Friday, December 21, 2012

Apocalypse now or later?

If you're reading this, the world hasn't ended.

But, that doesn't mean we should not consider the possibility.

Recently, a philosopher, a scientist and a software engineer have come together to propose a new centre at Cambridge, the Centre for the Study of Existential Risk (CSER), to address these cases – from developments in bio and nanotechnology to extreme climate change and even artificial intelligence – in which technology might pose “extinction-level” risks to our species.

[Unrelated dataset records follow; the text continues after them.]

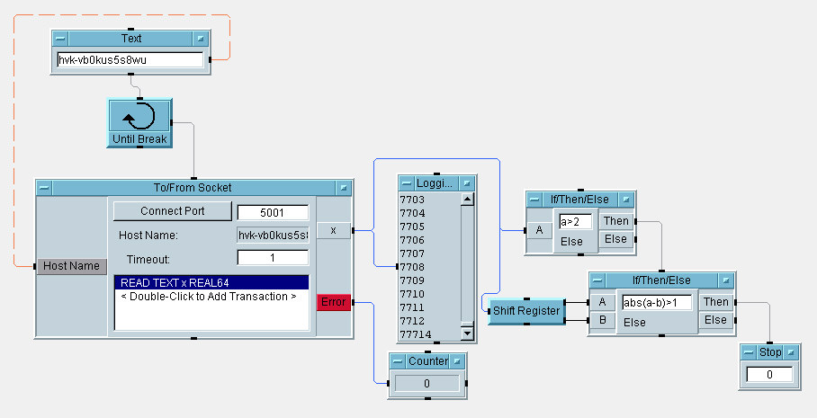The height and width of the screenshot is (418, 817).
Task: Edit the Timeout value field
Action: tap(272, 258)
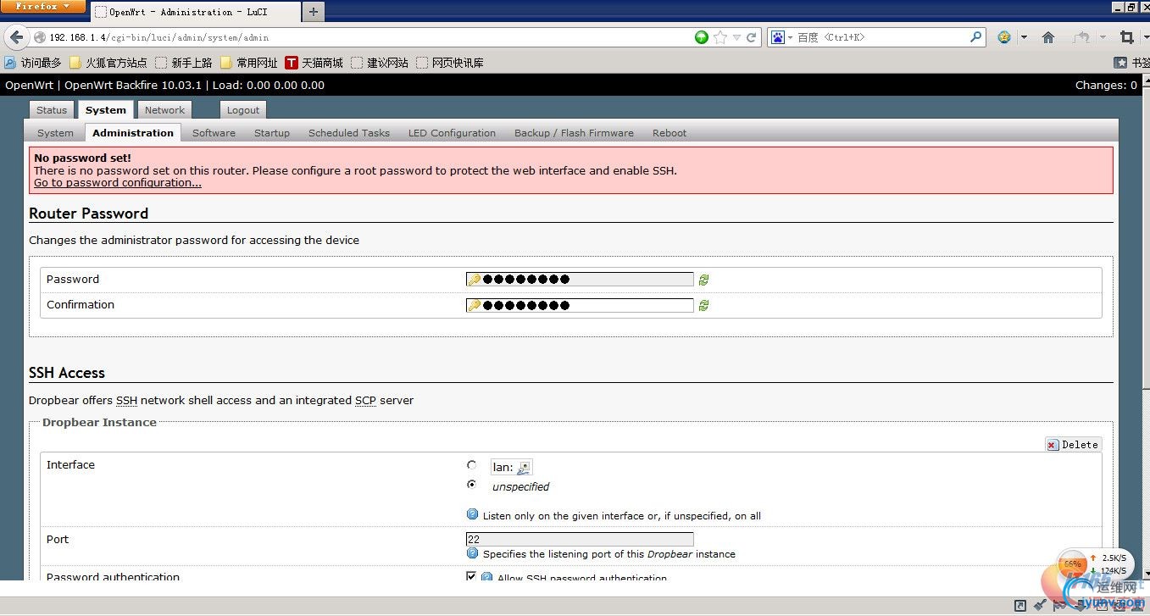Open the Firefox home page icon
The image size is (1150, 616).
[1048, 37]
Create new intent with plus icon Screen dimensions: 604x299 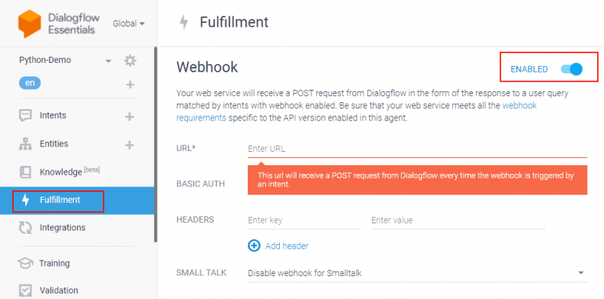point(130,116)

Here is more, taken from the University of Cambridge website:

“At some point, this century or next, we may well be facing one of the major shifts in human history – perhaps even cosmic history – when intelligence escapes the constraints of biology,” says Huw Price, the Bertrand Russell Professor of Philosophy and one of CSER’s three founders, speaking about the possible impact of Good’s ultra-intelligent machine, or artificial general intelligence (AGI) as we call it today.
“Nature didn’t anticipate us, and we in our turn shouldn’t take AGI for granted. We need to take seriously the possibility that there might be a ‘Pandora’s box’ moment with AGI that, if missed, could be disastrous. I don’t mean that we can predict this with certainty, no one is presently in a position to do that, but that’s the point! With so much at stake, we need to do a better job of understanding the risks of potentially catastrophic technologies.”
Price’s interest in AGI risk stems from a chance meeting with Jaan Tallinn, a former software engineer who was one of the founders of Skype, which – like Google and Facebook – has become a digital cornerstone. In recent years Tallinn has become an evangelist for the serious discussion of ethical and safety aspects of AI and AGI, and Price was intrigued by his view:
“He (Tallinn) said that in his pessimistic moments he felt he was more likely to die from an AI accident than from cancer or heart disease. I was intrigued that someone with his feet so firmly on the ground in the industry should see it as such a serious issue, and impressed by his commitment to do something about it.”
We Homo sapiens have, for Tallinn, become optimised – in the sense that we now control the future, having grabbed the reins from 4 billion years of natural evolution. Our technological progress has by and large replaced evolution as the dominant, future-shaping force.
We move faster, live longer, and can destroy at a ferocious rate. And we use our technology to do it. AI geared to specific tasks continues its rapid development – from financial trading to face recognition – and the power of computing chips doubles every two years in accordance with Moore’s law, as set out by Intel founder Gordon Moore in the same year that Good predicted the ultra-intelligence machine.